If staff have a mental health concern about a child that is also a safeguarding concern, act quick. Follow the child protection policy and speak to the DSPs.

4.12 PREVENT Radicalisation & Extremism 
PREVENT is a government strategy to stop people becoming involved in extremism. This includes supporting terrorism. These could result in entering the criminal justice system. 
To prevent extremism and radicalisation we will:

  1. Ensure all staff are familiar with the term’s radicalisation and extremism. Also aware of the problems related

  2. Educate students about acceptance and tolerance on a range of views

  3. Promote British values. For example, democracy, rule of law, individual liberty, mutual respect, and tolerance.

  4. Educate staff to identify vulnerable students. Some factors which make students vulnerable may include:


Educate staff to be vigilant and look out for signs of extremist behaviour. This may include:

  1. Change in attitude

  2. Becoming intolerant/ closed minded

  3. Being isolated

  4. Overt new religious practices

  5. Fall in work standard

  6. Accommodation changes, e.g., posters, etc.

  7. Asking questions about certain topics

  8. Focus on IT safety


Staff will raise any concerns to the Prevent Lead Connor Middleton. Connor is also the Designated Safeguarding Lead. He will train staff at induction and through the summer school on the Prevent strategy. This will include the push and pull factors. These can lead to radicalisation. This training will help staff help identify vulnerable children.


REMEMBER: Respond, Record, Report, and Refer

Note: If you think a child is in immediate danger, report to the police immediately and keep the child safe. 

Concerns, suspicions, allegations, and disclosures come from two main sources:

  1. A child approaches you with information relating to an individual’s behaviour towards themselves or their friend.

  2. You become aware of an individual through first-hand knowledge or a third party (for example through conversation with another adult/child; through direct observations or signs or indicators that suggest abuse; or anonymous tip-off)

The NSPCC have provided three simple directions to remember when a child is making a disclosure:

  1. Show you care and help them open up- Give them your full attention and keep your body language open and encouraging. be compassionate, be understanding and reassure them their feelings are important.

  2. Take your time, slow down- respect pauses and don't interrupt them- let them go at their own pace. recognise and respond to their body language. And remember that it may take several conversations for them to share what has happened to them

  3. Show you understand, reflect back- make it clear you are interested in what they are telling you. Reflect back what they've said to check your understanding and use their language to show their experience.


It’s important to record information as soon as possible and as accurately as possible. Information that needs to be passed on. For example, to the Safeguarding Leads or the Police. So they must be as helpful as possible. This is why it is necessary to make a detailed record at the time of the concern, suspicion or disclosure.

Information should include the following:

  1. The nature of the allegations

  2. A description of any visible bruising or other injuries

  3. The child’s account, if it can be given, of what has happened, a witnesses to the incident(s) (this could be you)

  4. Any times, dates or other relevant information

  5. A clear distinction between what is fact, opinion, or hearsay

Report to one of the Safeguarding Leads. Always complete this incident form or search ‘incident report form SKOLA’ on the SKOLA google drive. Then inform a Safeguarding Lead.  No concern is ever too small or too big.

### [Listed records]
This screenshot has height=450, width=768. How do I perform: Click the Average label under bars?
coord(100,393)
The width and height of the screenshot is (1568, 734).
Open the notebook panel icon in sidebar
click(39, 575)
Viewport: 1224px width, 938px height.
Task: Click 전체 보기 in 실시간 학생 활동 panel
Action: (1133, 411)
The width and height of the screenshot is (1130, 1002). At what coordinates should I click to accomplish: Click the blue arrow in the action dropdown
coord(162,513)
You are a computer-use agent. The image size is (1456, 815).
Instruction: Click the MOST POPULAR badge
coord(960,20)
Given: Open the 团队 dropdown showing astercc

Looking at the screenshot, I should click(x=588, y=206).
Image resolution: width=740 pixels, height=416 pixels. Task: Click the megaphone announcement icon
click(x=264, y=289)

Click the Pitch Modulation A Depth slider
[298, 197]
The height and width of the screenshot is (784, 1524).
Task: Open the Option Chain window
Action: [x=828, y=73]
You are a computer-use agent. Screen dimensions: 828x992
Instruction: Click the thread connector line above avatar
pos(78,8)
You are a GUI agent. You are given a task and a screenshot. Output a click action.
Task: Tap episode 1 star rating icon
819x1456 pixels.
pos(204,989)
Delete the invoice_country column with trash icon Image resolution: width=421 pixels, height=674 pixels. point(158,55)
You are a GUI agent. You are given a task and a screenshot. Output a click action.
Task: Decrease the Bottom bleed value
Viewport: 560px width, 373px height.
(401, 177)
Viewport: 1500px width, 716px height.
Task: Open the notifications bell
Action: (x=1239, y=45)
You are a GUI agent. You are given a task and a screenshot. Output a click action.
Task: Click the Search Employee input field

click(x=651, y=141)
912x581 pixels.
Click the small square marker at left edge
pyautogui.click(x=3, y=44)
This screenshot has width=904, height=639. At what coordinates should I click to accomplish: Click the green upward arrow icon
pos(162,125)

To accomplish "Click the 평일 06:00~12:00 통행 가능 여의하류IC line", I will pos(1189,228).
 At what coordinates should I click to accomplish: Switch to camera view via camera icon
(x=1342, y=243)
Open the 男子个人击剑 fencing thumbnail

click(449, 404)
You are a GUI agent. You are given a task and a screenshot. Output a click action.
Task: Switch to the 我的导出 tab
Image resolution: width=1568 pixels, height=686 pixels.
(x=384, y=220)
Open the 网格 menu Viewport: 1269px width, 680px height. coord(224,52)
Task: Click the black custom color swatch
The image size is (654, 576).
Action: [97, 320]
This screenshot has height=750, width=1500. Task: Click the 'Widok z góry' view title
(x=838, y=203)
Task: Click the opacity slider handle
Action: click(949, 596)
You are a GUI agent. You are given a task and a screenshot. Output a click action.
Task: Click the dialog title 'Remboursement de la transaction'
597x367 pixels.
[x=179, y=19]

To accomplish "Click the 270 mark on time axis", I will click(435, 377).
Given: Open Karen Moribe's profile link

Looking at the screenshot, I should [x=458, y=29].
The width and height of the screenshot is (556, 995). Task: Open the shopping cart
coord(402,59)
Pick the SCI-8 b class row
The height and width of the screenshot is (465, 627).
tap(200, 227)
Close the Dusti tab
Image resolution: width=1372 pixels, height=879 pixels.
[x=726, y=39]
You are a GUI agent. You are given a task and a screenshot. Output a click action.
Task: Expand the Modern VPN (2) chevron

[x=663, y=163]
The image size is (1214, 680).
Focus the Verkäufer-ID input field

### [Exercise instructions]
a. List the British values that the safeguarding text gives as examples.
b. Translate this sentence from the safeguarding text into Spanish: "PREVENT is a government strategy to stop people becoming involved in extremism."
c. From the safeguarding text, reproduce the passage that opens with the words containing "Note: If you" and closes with "feelings are important.".

### [Responses to the exercise]
a.
- Democracy
- Rule of law
- Individual liberty
- Mutual respect
- Tolerance

b. PREVENT es una estrategia del gobierno para impedir que las personas se involucren en el extremismo.

c.
Note: If you think a child is in immediate danger, report to the police immediately and keep the child safe. 

Concerns, suspicions, allegations, and disclosures come from two main sources:

  1. A child approaches you with information relating to an individual’s behaviour towards themselves or their friend.

  2. You become aware of an individual through first-hand knowledge or a third party (for example through conversation with another adult/child; through direct observations or signs or indicators that suggest abuse; or anonymous tip-off)

The NSPCC have provided three simple directions to remember when a child is making a disclosure:

  1. Show you care and help them open up- Give them your full attention and keep your body language open and encouraging. be compassionate, be understanding and reassure them their feelings are important.